Stats are not everything, I believe. Indeed Mark Twain summed up my general attitude in his famous pronouncement – for which he himself incidentally claimed no authorship, crediting it instead to the wily British prime minister Benjamin Disraeli – There are lies, damned lies, and statistics.
But every now again a set of numbers will arrive on your desk that seem to sum up neatly what’s going on in a given field and that’s happening a lot nowadays in the world of commercial information exchange otherwise known as the mass media.
That mass media environment is of course dominated, in the United States at least, by network and cable television. They manage to command $74 billion dollar a year in advertising revenue. That’s a huge amount, and it’s open to drainage and re-diversion
The statistical dollop of statistics to grab my attention just as I was reviewing the widespread disappointment registered by advertisers about network TV’s complacent offerings for the Fall – comes from the Online Publishers Association. The OPA can naturally be seen as a biased source, but their methodologies are generally regarded as reliable. They tell us in a recent report that 25 percent of Internet users are now watching videos online regularly and regularly means at least once a week. Such viewers inevitably (and, they report, regularly) watch video advertising along with their online videos and, again according to the OPA, 44 percent take some action after viewing an online video ad.
In the wake of such figures, excitement is building among some sections at least of the advertising community that they can start to aggregate a reach of millions that will (and they hope soon) rival television. Jason Glickman, CEO of Tremor Networks and an Internet advertising veteran, is especially taken with the way that online networks will often go out of their way to help with translating between online numbers and GRPs (gross ratings points) which in the broadcasting and cable world can sometimes frankly be murky. Glickman says, in MediaPost’s Video Insider newsletter, that this enables advertisers to slot clear numbers right into their plan.

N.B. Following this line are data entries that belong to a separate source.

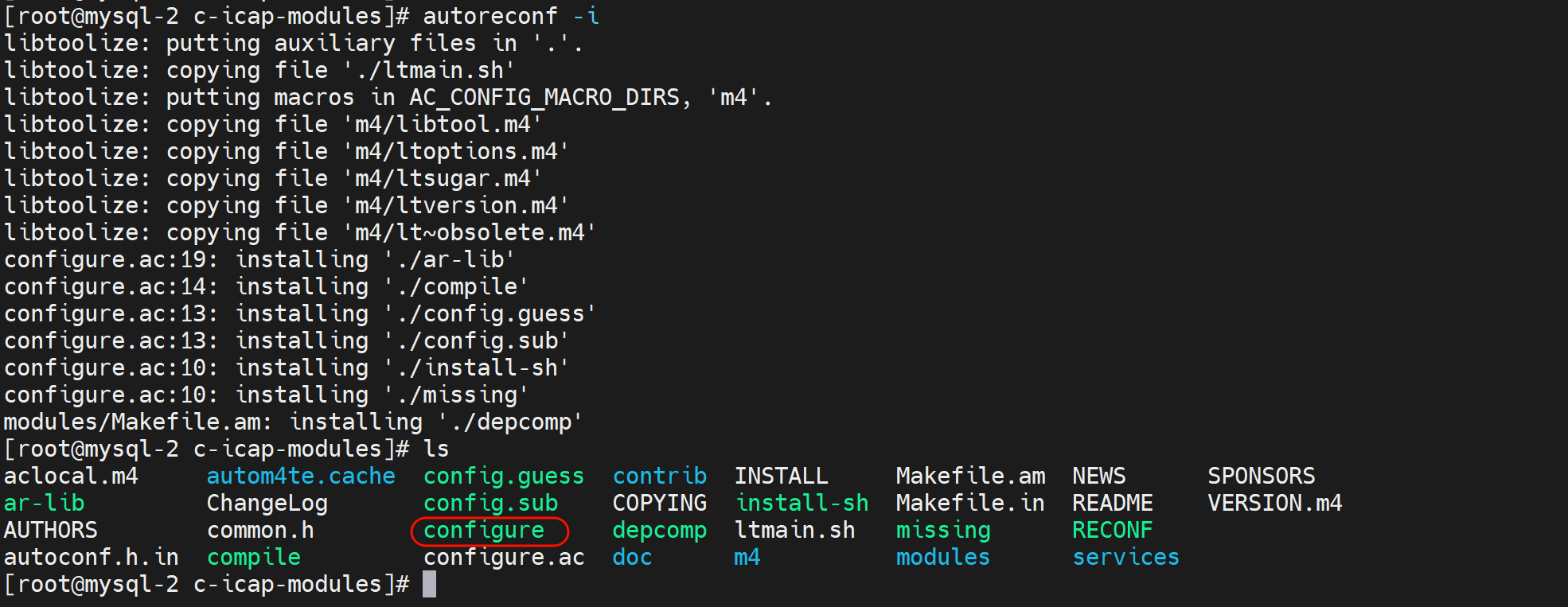Select the VERSION.m4 file name

point(1274,504)
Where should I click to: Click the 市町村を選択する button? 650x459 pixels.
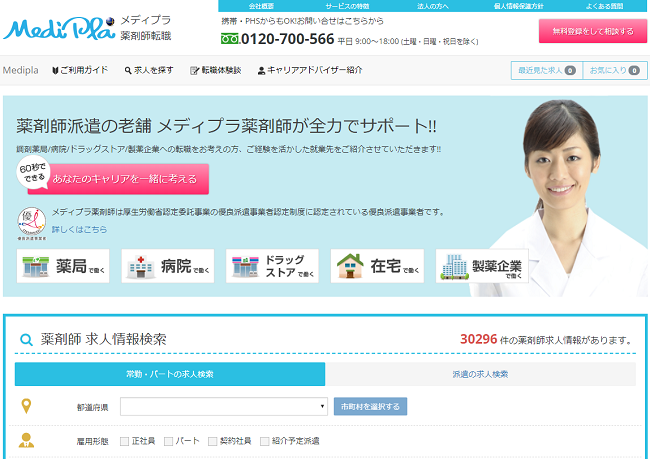(x=371, y=407)
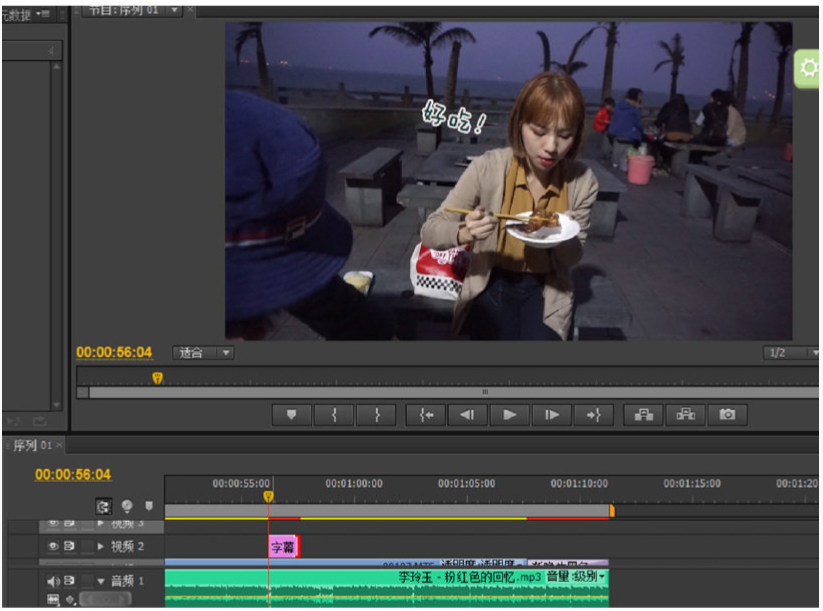Screen dimensions: 823x611
Task: Hide the 视频 2 track with eye icon
Action: [x=53, y=547]
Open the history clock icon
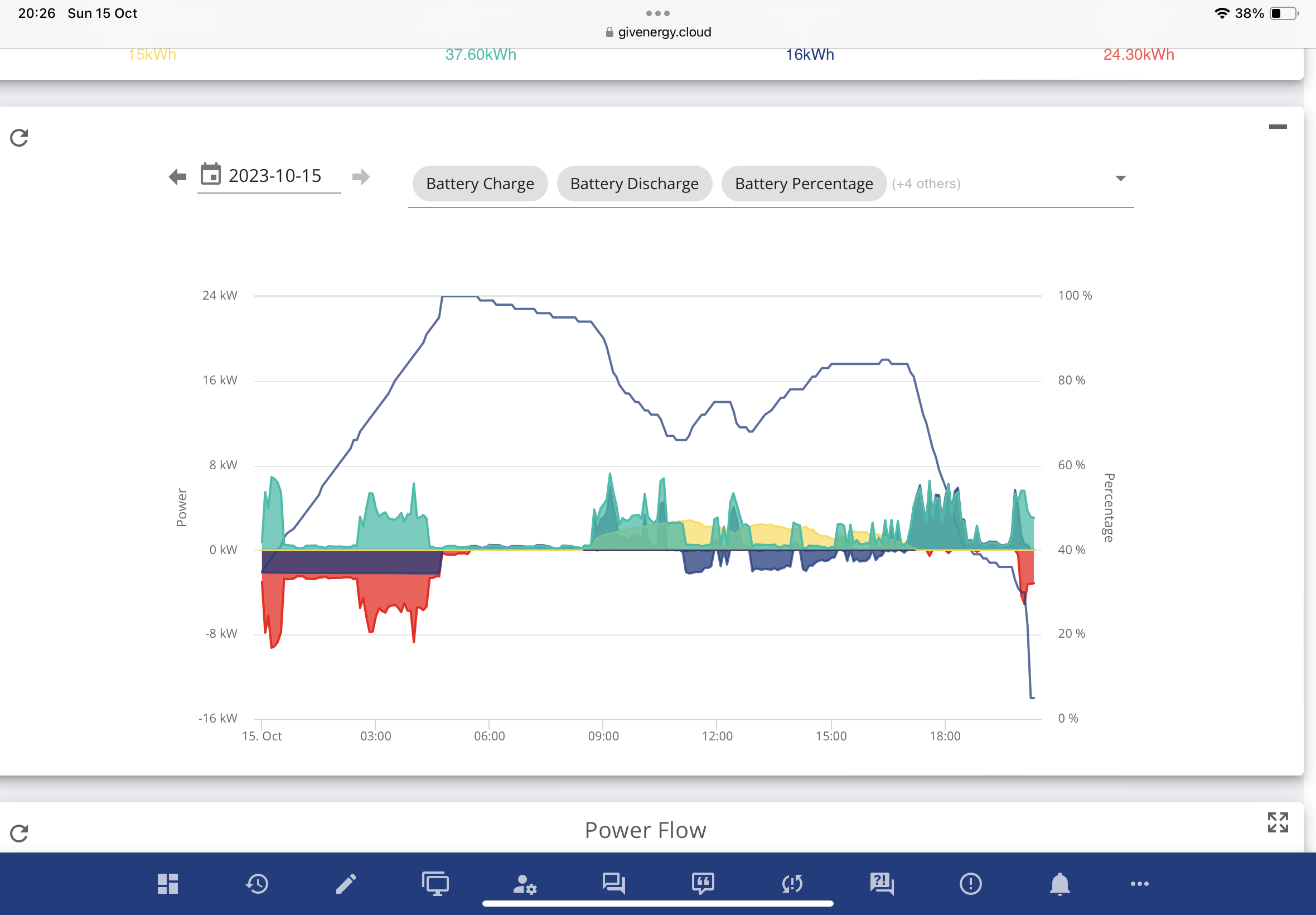Image resolution: width=1316 pixels, height=915 pixels. (257, 883)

One interestingly telling little feature of the stats: the reach of this newer medium is stronger at different times than the established medias power periods. Online video increasingly dominates what TV moguls have long called, in their own proprietary coinage, “the day-part audience. Thursday night television, supposedly the home of Must-See TV, is no longer the last, best opportunity to get the attention of consumers planning their weekends. That privileged position is now held by the internet on Friday mornings and afternoons.